LOS ANGELES (Legal Newsline) - A California federal court has entered a $41 million judgment and permanent injunction against Gordon Driver, Axcess Automation and Axcess Fund Management in a case brought by the U.S. Commodity Futures Trading Commission.
According to the CFTC, the defendants, of Nevada, defrauded more than 100 participants in the United States and Canada of more than $14 million using a commodity pool Ponzi scheme.
Driver fraudulently solicited approximately $14,319,905 from more than 100 participants from February 2006 to May 2009 by telling pool participants that he had a successful software trading program, the CFTC says.
He also allegedly said he had profitable returns averaging one to five percent per week (or 20 percent per month); had profitable returns in seven or eight out of 10 trades; and minimized risk by terminating trading after three losing trades in one day.
But Driver's trading was "abysmally unprofitable," according to the court.
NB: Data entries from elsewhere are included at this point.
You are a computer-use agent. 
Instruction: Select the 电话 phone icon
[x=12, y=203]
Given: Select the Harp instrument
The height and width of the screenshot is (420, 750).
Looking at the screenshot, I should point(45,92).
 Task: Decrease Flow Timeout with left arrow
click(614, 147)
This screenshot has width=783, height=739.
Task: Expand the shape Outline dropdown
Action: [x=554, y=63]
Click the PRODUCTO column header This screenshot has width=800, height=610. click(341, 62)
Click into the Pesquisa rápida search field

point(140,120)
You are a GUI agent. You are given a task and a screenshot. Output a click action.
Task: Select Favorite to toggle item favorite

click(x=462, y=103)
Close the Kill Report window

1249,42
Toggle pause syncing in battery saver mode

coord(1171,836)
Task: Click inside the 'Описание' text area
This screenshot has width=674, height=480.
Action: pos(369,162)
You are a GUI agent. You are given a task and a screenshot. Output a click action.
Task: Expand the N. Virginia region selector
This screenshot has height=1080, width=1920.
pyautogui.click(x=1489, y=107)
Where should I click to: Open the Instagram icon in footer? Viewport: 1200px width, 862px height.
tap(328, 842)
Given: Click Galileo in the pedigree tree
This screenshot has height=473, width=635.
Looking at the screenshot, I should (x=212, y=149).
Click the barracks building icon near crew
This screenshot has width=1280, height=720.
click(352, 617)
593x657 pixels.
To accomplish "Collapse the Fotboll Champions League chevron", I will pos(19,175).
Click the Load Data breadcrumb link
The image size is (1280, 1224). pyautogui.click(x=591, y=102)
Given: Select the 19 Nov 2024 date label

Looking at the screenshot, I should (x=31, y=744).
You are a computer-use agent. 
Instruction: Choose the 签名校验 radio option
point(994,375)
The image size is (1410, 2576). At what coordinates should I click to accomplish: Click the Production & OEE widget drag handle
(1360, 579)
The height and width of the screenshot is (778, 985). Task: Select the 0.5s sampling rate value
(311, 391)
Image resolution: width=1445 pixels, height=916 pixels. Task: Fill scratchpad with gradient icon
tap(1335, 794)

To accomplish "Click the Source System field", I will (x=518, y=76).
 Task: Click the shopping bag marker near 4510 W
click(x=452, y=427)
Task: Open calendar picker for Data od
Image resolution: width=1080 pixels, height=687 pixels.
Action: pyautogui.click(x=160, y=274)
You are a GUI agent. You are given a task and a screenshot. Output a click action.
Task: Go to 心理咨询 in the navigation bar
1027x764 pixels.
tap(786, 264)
He traded only $3.7 million of the $14.3 million in pool funds he had received and lost 94 percent of those funds.
Driver spent more than $10 million of the investors' money for personal recreational purposes, the CFTC said. Among the items listed were $1.6 million of pool funds on gambling in Las Vegas casinos, rent, meals, travel, entertainment, car payments, computer equipment, clothing, and cash withdrawals.
The court imposed permanent trading and registration bans against the defendants and required them jointly and severally to pay restitution of more than $9.5 million to defrauded pool participants and a $31.8 million civil monetary penalty. The order also permanently prohibits the defendants from further violations of the Commodity Exchange Act and CFTC regulations.